Evet hakikat-ı İslâmiyetin mazi kıt’asını tamamen istilâsına sekiz dehşetli maniler mümanaat ettiler.
Birinci, ikinci, üçüncü mâniler: Ecnebilerin cehli ve o zamanda vahşetleri ve dinlerine taassublarıdır. Bu üç mani, marifet ve medeniyetin mehasini ile kırıldı, dağılmaya başlıyor.
Dördüncü ve beşinci mâniler: Papazların ve ruhanî reislerin riyasetleri ve tahakkümleri ve ecnebilerin körü körüne onları taklid etmeleridir. Bu iki mâni dahi; fikr-i hürriyet ve meyl-i taharri-i hakikat nev-i beşerde başlamasıyla zeval bulmaya başlıyor.

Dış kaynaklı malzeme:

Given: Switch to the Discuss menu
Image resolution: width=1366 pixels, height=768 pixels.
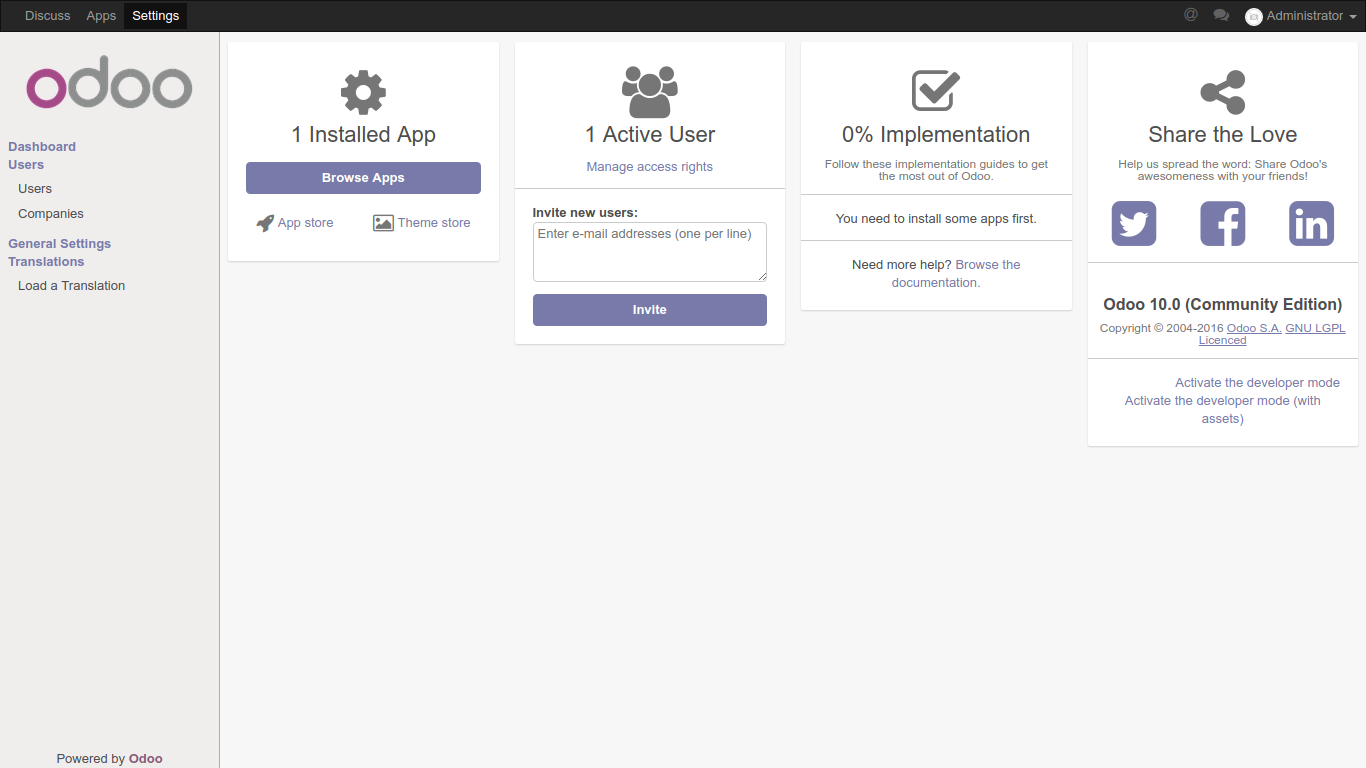Looking at the screenshot, I should (x=47, y=15).
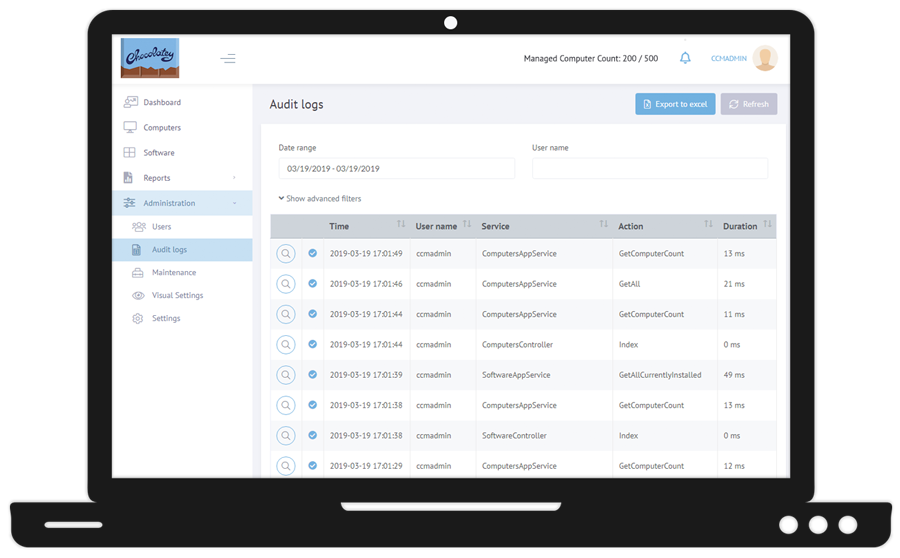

Altıncı, yedinci mâniler: Bizdeki istibdat ve şeriatın muhalefetinden gelen sû-i ahlâkımız mümânaat ediyordular. Bir şahısdaki münferid istibdat kuvveti şimdi zevâl bulması, cemaat ve komitenin dehşetli istibdatlarının otuz-kırk sene sonra zevâl bulmasına işaret etmekle ve hamiyet-i İslâmiyenin şiddetli feveranıyla ve sû-i ahlâkın çirkin neticeleri görünmesiyle bu iki mâni de zeval buluyor ve bulmaya başlamış. İnşaallah tam zeval bulacak.
Sekizinci mâni: Fünun-u cedîdenin bazı müsbet mesaili, hakaik-ı İslâmiyenin zâhirî manalarına muhalif ve muarız tevehhüm edilmesiyle, zaman-ı mâzideki istilâsına bir derece sed çekmiş. Meselâ: Küre-i arz’a emr-i ilâhî ile nezarete memur Sevr ve Hut namlarında iki ruhanî melâikeyi, dehşetli cismanî bir öküz, bir balık tevehhüm edip, ehl-i fen ve felsefe hakikati bilmediklerinden İslâmiyete muarız çıkmışlar. Bu misal gibi yüz misal var ki, hakikati bilindikten sonra en muannid feylesof da teslim olmağa mecbur oluyor. (Hattâ Risale-i Nur, Mucizat-ı Kur’aniye Risalesinde, fennin iliştiği bütün ayetlerin her birisinin altında Kur’an’ın bir lem’a-i i’cazını gösterip, ehl-i fennin medar-ı tenkid zannettikleri Kur’an-ı Kerimin cümle ve kelimelerinde fennin eli yetişmediği yüksek hakikatleri izhar edip, en muannid feylesofu da teslime mecbur ediyor. Meydandadır, istiyen bakabilir. Ve baksın. Bu mâni, kırk beş sene evvel söylenen o sözden sonra nasıl kırıldığını görsün.)